:: DATA EXCERPTS

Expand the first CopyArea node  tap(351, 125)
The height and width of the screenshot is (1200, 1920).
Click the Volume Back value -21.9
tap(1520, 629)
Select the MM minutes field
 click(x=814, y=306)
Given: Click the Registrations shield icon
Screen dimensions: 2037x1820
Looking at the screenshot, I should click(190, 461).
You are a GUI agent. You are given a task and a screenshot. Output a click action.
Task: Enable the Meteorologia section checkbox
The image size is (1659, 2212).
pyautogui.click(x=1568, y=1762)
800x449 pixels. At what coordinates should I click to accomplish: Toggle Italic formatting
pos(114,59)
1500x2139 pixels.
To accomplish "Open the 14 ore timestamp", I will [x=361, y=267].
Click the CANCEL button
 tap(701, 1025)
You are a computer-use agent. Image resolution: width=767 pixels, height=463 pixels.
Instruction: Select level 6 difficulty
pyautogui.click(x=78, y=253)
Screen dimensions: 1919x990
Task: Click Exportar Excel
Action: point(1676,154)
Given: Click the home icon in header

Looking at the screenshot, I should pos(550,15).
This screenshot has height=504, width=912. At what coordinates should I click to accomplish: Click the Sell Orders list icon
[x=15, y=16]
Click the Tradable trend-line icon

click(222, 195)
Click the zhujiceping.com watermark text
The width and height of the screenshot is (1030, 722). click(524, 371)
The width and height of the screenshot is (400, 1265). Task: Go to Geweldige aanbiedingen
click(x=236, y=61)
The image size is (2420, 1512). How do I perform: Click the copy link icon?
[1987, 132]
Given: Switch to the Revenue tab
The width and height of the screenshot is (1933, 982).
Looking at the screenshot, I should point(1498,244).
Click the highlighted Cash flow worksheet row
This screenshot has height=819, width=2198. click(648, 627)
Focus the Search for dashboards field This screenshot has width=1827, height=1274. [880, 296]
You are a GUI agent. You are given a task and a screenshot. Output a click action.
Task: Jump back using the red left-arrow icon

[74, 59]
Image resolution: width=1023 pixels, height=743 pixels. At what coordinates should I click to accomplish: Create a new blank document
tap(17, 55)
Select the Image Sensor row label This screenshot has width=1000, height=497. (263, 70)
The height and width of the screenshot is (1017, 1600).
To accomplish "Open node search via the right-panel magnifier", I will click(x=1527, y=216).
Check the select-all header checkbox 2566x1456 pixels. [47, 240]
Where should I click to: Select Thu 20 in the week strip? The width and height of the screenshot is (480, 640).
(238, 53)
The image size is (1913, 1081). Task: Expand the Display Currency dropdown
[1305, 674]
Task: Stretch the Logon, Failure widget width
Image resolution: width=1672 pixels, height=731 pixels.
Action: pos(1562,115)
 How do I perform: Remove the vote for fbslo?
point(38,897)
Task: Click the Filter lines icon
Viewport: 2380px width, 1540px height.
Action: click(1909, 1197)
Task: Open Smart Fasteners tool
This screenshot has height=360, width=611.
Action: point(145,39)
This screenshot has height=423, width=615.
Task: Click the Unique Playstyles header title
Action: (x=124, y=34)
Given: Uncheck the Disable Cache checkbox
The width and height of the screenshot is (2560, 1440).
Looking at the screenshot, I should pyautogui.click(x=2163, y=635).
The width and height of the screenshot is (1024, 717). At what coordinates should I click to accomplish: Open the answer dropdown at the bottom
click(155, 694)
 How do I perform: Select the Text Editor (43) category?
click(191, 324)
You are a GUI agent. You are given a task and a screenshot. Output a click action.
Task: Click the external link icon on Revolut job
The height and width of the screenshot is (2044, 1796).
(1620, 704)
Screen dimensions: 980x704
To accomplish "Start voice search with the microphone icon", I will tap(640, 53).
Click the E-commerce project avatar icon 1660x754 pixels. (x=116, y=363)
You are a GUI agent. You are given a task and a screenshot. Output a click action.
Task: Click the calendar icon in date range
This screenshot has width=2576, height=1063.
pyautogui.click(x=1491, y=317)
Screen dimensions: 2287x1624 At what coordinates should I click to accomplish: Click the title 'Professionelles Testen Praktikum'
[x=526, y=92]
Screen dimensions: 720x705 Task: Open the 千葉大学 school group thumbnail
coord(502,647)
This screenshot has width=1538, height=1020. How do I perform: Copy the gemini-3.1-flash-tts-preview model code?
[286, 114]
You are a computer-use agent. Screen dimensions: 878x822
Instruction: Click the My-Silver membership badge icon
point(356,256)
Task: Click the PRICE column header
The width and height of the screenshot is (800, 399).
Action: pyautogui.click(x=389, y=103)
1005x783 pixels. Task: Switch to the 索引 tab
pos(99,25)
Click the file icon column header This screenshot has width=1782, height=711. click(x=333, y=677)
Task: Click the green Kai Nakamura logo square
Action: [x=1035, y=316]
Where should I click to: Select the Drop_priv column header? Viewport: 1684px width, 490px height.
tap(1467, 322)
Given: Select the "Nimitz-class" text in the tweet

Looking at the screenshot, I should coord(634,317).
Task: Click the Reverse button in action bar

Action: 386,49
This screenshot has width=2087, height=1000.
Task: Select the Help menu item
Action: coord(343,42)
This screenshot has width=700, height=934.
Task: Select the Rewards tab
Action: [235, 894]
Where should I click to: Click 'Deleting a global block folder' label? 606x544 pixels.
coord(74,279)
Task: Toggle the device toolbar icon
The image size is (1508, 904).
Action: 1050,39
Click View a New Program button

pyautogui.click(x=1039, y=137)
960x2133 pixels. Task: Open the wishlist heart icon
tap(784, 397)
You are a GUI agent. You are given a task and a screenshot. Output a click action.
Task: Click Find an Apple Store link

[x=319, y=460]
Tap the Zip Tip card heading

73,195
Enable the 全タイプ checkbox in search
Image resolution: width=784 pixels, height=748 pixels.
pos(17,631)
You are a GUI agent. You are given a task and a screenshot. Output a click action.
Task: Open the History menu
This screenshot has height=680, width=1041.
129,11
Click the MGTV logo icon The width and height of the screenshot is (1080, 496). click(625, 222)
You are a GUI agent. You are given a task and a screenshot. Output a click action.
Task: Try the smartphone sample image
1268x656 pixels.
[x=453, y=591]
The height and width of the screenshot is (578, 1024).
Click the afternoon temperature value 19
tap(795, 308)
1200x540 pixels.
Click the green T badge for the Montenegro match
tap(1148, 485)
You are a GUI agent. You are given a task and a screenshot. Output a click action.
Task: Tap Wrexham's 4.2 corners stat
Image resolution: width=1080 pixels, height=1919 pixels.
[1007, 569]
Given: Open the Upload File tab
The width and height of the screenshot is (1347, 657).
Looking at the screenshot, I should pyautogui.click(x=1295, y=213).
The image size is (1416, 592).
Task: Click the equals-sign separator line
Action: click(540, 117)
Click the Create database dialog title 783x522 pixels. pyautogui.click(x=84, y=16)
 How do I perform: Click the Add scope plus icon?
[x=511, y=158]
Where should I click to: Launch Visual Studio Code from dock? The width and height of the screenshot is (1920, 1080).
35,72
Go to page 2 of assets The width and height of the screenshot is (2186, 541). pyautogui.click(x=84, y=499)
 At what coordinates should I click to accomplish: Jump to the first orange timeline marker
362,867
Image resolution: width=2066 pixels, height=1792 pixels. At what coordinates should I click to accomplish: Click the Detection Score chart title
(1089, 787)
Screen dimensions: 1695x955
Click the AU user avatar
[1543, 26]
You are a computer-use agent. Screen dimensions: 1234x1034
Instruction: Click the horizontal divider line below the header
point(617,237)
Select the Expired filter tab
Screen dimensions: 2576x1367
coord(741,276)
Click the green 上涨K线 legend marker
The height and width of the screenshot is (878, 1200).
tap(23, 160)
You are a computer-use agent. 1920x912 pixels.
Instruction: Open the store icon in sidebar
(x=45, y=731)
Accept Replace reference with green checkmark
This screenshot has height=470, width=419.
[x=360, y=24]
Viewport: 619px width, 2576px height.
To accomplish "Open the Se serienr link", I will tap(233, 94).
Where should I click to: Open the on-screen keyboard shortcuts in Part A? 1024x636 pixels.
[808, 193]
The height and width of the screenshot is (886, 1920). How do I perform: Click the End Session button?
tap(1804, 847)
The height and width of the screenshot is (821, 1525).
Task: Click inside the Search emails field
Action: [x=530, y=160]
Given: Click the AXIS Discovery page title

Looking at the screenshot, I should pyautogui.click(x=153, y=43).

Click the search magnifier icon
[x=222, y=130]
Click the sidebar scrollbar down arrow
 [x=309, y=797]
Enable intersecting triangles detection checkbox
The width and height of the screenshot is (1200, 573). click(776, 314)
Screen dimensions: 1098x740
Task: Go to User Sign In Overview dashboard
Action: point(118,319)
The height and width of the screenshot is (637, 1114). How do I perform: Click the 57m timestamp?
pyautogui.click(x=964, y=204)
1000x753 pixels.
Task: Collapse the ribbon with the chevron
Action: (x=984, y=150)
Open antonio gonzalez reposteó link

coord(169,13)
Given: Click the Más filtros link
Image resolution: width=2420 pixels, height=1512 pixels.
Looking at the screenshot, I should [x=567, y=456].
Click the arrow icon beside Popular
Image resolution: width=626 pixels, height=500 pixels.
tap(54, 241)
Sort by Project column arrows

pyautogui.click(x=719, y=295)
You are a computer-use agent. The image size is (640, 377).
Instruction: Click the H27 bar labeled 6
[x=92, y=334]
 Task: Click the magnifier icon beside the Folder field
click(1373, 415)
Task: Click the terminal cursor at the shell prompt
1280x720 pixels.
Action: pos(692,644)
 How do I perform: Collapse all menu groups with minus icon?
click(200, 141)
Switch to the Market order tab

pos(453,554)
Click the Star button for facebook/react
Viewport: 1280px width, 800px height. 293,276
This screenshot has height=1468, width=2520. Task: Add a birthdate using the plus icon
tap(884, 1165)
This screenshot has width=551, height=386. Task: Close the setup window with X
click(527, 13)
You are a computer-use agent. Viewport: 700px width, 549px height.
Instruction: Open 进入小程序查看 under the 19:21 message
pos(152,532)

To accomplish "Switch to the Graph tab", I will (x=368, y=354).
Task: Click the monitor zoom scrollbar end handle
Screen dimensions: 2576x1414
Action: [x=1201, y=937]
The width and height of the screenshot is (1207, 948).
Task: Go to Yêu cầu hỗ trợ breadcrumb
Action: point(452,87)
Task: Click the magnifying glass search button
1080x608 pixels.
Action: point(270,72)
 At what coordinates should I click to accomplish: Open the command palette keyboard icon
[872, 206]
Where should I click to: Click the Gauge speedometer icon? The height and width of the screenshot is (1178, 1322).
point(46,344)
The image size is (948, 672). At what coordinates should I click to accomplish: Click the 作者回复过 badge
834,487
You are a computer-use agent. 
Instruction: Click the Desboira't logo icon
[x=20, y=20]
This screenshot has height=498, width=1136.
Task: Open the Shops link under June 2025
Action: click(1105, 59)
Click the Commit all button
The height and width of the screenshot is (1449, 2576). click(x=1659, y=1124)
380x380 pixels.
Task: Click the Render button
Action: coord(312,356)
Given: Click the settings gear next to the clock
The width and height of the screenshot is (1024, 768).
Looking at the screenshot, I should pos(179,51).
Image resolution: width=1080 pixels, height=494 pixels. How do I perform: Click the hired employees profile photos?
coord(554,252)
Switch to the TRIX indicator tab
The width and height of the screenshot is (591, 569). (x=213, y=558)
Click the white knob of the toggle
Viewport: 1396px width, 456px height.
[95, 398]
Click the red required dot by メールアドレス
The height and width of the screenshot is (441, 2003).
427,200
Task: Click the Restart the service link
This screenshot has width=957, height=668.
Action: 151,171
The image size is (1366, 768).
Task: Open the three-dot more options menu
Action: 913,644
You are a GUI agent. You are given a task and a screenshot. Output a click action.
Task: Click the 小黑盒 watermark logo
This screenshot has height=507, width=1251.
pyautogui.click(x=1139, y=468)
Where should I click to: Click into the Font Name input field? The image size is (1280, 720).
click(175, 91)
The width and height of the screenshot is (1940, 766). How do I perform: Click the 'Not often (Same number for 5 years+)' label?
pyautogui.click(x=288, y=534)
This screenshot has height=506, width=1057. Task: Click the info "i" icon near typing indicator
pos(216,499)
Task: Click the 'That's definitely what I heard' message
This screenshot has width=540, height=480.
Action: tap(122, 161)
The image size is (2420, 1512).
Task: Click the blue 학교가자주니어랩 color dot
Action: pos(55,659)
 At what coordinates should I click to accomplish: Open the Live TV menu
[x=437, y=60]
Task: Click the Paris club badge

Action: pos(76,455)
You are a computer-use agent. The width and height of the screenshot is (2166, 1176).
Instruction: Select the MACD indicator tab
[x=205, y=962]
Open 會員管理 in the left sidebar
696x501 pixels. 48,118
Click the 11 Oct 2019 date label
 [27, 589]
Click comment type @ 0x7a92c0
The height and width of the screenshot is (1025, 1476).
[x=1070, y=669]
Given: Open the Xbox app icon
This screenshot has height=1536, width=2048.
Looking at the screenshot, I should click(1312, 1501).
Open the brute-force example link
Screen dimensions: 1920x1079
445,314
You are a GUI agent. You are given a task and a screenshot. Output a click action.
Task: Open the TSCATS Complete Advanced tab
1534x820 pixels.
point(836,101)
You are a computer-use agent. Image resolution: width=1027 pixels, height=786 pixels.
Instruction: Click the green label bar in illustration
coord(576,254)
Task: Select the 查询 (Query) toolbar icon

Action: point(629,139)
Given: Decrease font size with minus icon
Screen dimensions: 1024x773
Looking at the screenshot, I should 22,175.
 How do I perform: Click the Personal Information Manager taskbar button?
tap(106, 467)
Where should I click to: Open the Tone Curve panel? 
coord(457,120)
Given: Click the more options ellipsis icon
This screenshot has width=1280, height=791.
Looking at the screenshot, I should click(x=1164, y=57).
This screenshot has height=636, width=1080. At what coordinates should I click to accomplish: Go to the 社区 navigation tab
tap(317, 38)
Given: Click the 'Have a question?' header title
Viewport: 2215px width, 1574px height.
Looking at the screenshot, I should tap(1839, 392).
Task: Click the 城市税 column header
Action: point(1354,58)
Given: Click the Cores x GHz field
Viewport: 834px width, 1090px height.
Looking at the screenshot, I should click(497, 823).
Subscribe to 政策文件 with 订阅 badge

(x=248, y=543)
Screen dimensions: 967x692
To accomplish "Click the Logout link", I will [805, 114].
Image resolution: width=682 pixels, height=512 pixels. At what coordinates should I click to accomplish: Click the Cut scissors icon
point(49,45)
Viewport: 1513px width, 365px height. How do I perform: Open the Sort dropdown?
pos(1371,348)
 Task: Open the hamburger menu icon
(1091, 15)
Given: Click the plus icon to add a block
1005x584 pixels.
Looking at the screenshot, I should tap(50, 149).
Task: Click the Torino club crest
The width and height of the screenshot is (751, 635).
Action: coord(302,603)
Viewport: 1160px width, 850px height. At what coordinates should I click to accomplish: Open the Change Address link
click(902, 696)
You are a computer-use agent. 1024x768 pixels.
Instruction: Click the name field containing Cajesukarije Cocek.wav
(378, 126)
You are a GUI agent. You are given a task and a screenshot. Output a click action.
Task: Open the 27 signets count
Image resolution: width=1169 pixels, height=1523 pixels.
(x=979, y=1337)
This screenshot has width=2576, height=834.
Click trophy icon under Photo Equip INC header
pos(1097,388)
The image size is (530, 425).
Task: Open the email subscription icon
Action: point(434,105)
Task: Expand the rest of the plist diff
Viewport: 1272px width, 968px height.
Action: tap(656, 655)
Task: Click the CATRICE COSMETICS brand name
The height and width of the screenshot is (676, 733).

::::

**REQUIRED WORK:**
Copy the records from the line with "You are a computer-use agent. 1024x768" up to and including the last line of the records, character for character.

**REPLY:**
You are a computer-use agent. 1024x768 pixels.
Instruction: Click the name field containing Cajesukarije Cocek.wav
(378, 126)
You are a GUI agent. You are given a task and a screenshot. Output a click action.
Task: Open the 27 signets count
Image resolution: width=1169 pixels, height=1523 pixels.
(x=979, y=1337)
This screenshot has width=2576, height=834.
Click trophy icon under Photo Equip INC header
pos(1097,388)
The image size is (530, 425).
Task: Open the email subscription icon
Action: point(434,105)
Task: Expand the rest of the plist diff
Viewport: 1272px width, 968px height.
Action: tap(656, 655)
Task: Click the CATRICE COSMETICS brand name
The height and width of the screenshot is (676, 733).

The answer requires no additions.